La forte consommation de liquides demeure une recommandation pertinente sur le plan physiopathologique, mais son application en pratique clinique doit être repensée. L’enjeu principal est moins de convaincre de boire davantage que de rendre cette recommandation applicable, durable et adaptée à chaque patient.
- Liudmila Chernetska/iStock
Certains principes thérapeutiques transmis de génération en génération sont loin de reposer sur des démonstrations implacables. Un article publié dans The Lancet s’interroge par exemple sur la pertinence de maintenir une recommandation centrale en prévention des lithiases rénales : boire de grandes quantités de liquides. La Revue Cochrane confirme que l’augmentation des apports hydriques diminue probablement les récidives mais avec une faible certitude des preuves.Par ailleurs, les preuves scientifiques contemporaines sont plus nuancées qu’on ne le pensait. Si certaines études montrent qu’un volume urinaire élevé réduit le risque de récidive, les auteurs notent que les données restent limitées quant aux stratégies efficaces pour obtenir et maintenir cet objectif dans la vraie vie. L’enjeu n’est donc pas seulement de recommander de boire davantage, mais de savoir comment accompagner les patients pour qu’ils y parviennent durablement.
Une nouvelle étude réalisée aux Etats-Unis lien confirme ces difficultés. L'objectif etait de déterminer si un programme d'intervention comportementale multicomposante visant à augmenter les apports liquidiens réduisait la récidive symptomatique de lithiase urinaire par rapport aux soins standard.
Dans cet essai PUSH,1 658 adolescents et adultes ayant un antécédent de lithiase urinaire et un faible volume urinaire des 24 heures à l'inclusion ont été recrutés dans 6 centres universitaires américains
Les participants étaient randomisés 1:1 entre une intervention comportementale multicomposante ou un groupe contrôle recevant des soins conformes aux recommandations. L'intervention comprenait une prescription individualisée d'apports liquidiens, des incitations financières à l'observance, un coaching en santé pour surmonter les obstacles, ainsi que des outils choisis par le patient (rappels par SMS, gourdes connectées Bluetooth)
Taux de récidive comparable entre les deux groupes
Bien que le volume urinaire des 24 heures ait augmenté dans les deux groupes, il était systématiquement plus élevé dans le bras interventionnel à 6, 12, 18 et 24 mois.

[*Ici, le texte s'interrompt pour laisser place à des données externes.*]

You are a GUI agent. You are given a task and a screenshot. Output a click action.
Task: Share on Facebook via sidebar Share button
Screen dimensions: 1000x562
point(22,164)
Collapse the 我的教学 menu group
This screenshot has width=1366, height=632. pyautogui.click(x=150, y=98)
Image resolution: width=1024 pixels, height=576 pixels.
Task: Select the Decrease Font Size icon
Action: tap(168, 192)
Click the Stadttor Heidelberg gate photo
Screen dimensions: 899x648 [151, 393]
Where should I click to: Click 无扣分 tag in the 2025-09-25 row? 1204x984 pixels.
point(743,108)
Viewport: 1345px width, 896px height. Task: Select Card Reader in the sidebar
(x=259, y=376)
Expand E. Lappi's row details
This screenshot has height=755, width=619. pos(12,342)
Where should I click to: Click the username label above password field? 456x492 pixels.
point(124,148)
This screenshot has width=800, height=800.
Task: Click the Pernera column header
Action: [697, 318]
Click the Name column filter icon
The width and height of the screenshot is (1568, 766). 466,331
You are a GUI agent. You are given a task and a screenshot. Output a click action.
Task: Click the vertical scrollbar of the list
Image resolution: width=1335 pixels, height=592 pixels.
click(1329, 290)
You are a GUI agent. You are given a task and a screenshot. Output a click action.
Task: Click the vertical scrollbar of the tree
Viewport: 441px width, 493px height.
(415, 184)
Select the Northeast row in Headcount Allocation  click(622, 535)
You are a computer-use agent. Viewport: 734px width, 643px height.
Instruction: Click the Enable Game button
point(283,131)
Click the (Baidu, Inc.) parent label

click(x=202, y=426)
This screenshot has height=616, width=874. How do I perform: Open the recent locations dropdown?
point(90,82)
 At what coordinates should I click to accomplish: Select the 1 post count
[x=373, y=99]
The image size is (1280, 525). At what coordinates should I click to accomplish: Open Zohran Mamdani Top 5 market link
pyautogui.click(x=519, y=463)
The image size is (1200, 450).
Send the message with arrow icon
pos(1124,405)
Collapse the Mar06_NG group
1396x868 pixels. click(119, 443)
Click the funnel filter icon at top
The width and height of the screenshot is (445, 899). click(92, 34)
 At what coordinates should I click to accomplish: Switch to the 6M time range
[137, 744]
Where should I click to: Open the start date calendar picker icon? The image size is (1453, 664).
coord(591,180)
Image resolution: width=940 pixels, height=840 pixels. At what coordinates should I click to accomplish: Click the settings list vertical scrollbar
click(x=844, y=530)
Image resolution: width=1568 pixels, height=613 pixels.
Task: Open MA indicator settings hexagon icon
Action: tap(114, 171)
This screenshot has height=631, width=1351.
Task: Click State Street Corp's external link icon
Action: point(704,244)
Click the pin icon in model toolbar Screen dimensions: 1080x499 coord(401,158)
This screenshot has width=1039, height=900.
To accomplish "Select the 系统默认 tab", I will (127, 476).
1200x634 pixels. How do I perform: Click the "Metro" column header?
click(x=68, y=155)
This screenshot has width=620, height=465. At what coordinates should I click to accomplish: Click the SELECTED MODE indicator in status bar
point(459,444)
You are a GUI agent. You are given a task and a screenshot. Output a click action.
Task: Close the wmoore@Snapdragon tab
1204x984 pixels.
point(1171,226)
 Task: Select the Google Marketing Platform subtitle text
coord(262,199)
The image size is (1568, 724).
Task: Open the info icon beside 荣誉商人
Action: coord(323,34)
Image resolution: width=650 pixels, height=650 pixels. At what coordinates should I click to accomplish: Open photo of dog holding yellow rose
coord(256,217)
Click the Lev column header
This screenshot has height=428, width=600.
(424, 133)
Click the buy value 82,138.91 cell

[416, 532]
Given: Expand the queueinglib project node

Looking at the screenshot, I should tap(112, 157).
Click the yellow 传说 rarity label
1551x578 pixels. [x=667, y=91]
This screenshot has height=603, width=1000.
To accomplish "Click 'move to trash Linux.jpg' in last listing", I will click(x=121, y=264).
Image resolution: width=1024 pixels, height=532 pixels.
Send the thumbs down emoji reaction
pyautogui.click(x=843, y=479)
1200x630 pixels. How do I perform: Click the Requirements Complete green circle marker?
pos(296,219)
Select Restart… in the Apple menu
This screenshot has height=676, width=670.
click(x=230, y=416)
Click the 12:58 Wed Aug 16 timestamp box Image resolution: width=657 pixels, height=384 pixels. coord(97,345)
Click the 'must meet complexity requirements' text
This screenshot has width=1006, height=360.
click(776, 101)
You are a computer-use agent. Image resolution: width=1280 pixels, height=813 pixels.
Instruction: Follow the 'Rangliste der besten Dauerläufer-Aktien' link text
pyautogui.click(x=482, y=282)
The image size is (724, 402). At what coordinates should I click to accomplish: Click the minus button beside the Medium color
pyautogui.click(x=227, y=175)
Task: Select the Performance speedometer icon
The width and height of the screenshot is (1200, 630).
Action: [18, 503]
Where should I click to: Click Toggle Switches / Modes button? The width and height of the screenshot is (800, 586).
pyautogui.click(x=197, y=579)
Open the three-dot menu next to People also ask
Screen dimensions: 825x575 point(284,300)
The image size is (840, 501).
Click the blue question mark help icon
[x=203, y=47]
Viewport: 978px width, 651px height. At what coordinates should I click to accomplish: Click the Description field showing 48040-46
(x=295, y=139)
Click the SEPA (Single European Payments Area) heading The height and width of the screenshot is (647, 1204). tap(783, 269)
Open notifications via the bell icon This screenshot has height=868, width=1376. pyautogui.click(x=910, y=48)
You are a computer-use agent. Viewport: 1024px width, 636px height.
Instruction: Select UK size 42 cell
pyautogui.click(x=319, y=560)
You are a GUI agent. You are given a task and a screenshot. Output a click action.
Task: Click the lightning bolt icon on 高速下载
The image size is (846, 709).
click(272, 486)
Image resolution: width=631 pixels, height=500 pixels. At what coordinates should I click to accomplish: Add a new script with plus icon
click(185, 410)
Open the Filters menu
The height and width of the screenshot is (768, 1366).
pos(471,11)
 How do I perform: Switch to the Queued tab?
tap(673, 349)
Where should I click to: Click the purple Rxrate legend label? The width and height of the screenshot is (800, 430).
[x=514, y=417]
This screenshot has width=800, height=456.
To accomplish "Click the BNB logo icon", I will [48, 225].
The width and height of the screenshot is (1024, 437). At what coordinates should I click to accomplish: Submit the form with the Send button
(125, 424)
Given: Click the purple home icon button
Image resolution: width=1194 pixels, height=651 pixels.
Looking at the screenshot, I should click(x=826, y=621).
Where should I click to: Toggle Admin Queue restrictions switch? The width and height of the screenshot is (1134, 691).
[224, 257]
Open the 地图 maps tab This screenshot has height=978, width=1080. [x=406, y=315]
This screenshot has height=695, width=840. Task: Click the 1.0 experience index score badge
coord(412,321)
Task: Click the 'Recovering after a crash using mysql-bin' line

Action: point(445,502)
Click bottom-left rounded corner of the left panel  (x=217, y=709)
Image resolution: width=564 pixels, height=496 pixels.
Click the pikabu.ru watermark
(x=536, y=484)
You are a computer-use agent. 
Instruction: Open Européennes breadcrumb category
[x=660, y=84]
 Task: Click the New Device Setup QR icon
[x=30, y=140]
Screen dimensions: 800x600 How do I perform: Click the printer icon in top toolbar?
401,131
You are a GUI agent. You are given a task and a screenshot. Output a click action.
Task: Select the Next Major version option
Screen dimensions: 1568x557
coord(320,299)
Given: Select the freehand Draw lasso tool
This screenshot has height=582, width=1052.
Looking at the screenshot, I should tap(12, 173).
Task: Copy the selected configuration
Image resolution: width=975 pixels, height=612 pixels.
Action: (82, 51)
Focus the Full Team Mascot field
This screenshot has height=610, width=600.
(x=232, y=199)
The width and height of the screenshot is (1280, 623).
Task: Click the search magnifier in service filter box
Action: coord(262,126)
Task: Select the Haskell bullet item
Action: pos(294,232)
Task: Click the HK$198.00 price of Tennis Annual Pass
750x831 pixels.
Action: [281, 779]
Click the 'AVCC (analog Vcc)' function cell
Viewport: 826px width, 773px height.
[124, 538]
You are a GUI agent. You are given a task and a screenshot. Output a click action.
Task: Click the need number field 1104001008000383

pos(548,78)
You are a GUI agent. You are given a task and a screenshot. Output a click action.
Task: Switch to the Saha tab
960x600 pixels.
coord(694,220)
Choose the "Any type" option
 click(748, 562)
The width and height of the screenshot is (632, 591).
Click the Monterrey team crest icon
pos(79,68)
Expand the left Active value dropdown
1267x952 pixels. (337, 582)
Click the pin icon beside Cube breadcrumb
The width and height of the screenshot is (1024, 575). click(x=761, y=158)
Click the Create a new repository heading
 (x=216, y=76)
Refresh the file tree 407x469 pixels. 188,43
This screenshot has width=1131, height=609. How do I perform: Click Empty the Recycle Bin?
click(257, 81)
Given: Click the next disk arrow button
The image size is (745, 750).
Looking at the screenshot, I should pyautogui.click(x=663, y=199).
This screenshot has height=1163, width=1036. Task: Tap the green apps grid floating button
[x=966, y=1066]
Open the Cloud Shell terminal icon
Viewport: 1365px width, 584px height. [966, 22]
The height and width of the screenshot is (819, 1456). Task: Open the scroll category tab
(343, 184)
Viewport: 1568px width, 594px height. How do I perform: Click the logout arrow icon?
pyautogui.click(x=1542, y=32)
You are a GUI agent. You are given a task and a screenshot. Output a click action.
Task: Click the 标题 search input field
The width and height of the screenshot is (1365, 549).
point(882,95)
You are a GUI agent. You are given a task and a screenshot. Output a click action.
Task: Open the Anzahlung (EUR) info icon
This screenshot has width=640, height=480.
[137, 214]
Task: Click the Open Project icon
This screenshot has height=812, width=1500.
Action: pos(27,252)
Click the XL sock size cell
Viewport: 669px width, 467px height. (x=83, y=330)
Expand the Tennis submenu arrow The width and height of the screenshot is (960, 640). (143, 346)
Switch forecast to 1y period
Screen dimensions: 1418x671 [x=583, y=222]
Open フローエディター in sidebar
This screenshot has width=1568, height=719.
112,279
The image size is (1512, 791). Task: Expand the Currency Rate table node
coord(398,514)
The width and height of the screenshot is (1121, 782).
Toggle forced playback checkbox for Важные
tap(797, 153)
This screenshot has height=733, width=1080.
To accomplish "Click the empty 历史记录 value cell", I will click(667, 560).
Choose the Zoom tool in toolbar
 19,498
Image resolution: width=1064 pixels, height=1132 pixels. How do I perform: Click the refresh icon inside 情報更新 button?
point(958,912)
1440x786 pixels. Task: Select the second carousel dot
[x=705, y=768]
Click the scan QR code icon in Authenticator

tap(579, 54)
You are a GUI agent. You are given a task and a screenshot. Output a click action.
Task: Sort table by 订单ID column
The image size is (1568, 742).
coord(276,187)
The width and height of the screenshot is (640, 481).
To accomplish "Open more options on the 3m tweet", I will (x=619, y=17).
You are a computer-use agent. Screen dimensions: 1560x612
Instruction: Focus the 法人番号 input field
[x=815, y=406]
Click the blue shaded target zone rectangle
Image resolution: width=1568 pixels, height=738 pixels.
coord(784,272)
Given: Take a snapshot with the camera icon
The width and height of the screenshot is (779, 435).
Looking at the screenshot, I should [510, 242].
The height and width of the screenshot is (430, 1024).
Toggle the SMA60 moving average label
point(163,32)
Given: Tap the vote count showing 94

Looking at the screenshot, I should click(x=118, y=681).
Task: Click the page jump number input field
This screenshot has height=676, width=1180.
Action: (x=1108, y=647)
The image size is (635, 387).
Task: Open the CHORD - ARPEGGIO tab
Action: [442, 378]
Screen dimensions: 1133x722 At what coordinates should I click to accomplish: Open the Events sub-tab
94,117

Cependant, les taux de récidive symptomatique sont restés comparables entre les deux groupes sur les 2 ans de suivi.
Sur le plan de la tolérance, des symptômes du bas appareil urinaire (pollakiurie, urgences, nycturie) étaient plus fréquents dans le groupe intervention à 6 et 12 mois. Une hyponatrémie asymptomatique survenait légèrement plus souvent dans ce groupe (1 % vs < 1 %), sans aucun cas d'hyponatrémie sévère nécessitant une hospitalisation.
Ces résultats montrent que malgré l'importance reconnue d'une hydratation abondante dans la prévention des récidives, atteindre et maintenir un apport hydrique très élevé est plus difficile que supposé, même avec un soutien intensif et des motivations financières.
Privilégier une approche multifactorielle
Les auteurs soulignent que ces résultats ne remettent pas en cause le rôle de l'hydratation dans la prévention lithiasique — le groupe contrôle recevait lui aussi la recommandation d'augmenter les apports hydriques. Ils plaident pour une évolution vers une prévention de précision, tenant compte des objectifs réalisables, des points de rupture de l'observance, et combinant approches comportementales, diététiques et pharmacologiques selon les profils.La question n’est pas de savoir s’il faut abandonner la recommandation d’une hydratation élevée, mais plutôt de la reformuler et de mieux l’intégrer dans une prise en charge réaliste et centrée sur le patient.
En conclusion, la forte consommation de liquides demeure une recommandation pertinente sur le plan physiopathologique, mais son application en pratique clinique doit être repensée. L’enjeu principal est moins de convaincre de boire davantage que de rendre cette recommandation applicable, durable et adaptée à chaque patient, dans le cadre d’une stratégie globale de prévention des calculs rénaux.